He should be mad at her, because she is the shadow of his glory days before, because she is a reminder. So no, he should not admire her razor-sharp wit and her guts, he should not like her at all.

            Every day he remembers, and although he does not want to forget them, no, he does not want to be haunted by his friends. He does not want to remember how Grantaire thinks he can dance the salsa excellently and sing in Italian like he’s Andrea Botticelli when he’s well and truly drunk ( _My God, Grantaire, the salsa is Cuban, for goodness’ sakes_ , he’d point out), does not want to remember Jehan’s awful haiku phase or Feuilly’s awful “artist pick-up lines” (“I have problems drawing hands. Will you hold mine for reference?”) or, heaven forbid, his Poland pick-up lines (“You can’t partition our love, darling”).

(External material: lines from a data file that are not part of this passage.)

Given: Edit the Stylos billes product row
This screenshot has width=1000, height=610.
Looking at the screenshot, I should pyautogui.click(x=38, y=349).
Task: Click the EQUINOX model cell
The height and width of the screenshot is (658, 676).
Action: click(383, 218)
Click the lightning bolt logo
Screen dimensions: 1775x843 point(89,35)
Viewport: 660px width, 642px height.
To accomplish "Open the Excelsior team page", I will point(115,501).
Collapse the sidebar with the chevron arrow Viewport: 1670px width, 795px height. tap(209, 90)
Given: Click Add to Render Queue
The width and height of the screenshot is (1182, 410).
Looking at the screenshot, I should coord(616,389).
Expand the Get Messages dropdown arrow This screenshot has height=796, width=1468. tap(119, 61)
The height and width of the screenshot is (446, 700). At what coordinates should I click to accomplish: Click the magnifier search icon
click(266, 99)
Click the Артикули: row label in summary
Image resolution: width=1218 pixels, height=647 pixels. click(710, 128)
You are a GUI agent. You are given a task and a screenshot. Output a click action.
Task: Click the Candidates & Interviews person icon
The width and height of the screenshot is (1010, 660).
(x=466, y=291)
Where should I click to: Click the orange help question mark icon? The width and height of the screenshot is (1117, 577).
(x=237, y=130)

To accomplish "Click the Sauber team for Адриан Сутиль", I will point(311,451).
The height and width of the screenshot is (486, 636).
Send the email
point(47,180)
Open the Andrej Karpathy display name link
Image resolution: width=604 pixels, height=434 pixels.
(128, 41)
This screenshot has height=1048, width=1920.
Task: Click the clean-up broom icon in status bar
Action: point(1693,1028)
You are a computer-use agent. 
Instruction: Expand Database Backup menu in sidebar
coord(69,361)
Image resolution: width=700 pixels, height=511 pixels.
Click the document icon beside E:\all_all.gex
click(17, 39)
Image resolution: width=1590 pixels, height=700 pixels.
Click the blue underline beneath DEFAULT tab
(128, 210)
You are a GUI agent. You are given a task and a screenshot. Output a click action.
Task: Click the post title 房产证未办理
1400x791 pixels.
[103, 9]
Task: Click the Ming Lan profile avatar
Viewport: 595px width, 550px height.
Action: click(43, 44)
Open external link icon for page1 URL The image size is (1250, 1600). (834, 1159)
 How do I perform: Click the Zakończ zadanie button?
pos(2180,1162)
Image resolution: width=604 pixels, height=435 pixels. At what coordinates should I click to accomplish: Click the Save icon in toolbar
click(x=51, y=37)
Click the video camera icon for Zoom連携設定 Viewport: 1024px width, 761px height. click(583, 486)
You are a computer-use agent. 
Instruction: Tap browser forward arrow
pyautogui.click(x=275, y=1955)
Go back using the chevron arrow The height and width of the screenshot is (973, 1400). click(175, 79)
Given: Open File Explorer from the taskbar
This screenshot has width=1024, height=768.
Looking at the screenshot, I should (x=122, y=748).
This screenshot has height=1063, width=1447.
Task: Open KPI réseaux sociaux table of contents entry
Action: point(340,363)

            Gone, because some uptight policeman with a grudge against anyone who even breathed the word “revolution” or “change” or “socialism” decided to spray the crowd with bullets. Because of that idiotic Georges Claquesous, who was more likely than not going to drink himself blind one day. That dimwitted stoner with less opinions and thoughts than office furniture, with his stupid gun, showing up to a  _peaceful_  protest and deciding to fire off a few shots  -  _what the hell did you think you were doing, anyway?_ Enjolras rages with all the fury that’s been building up slowly over the years. It had been festering like an old wound, untouched, but now, every look, every gesture of hers, is like a dash of salt or a spritz of vinegar, coaxing it back to life.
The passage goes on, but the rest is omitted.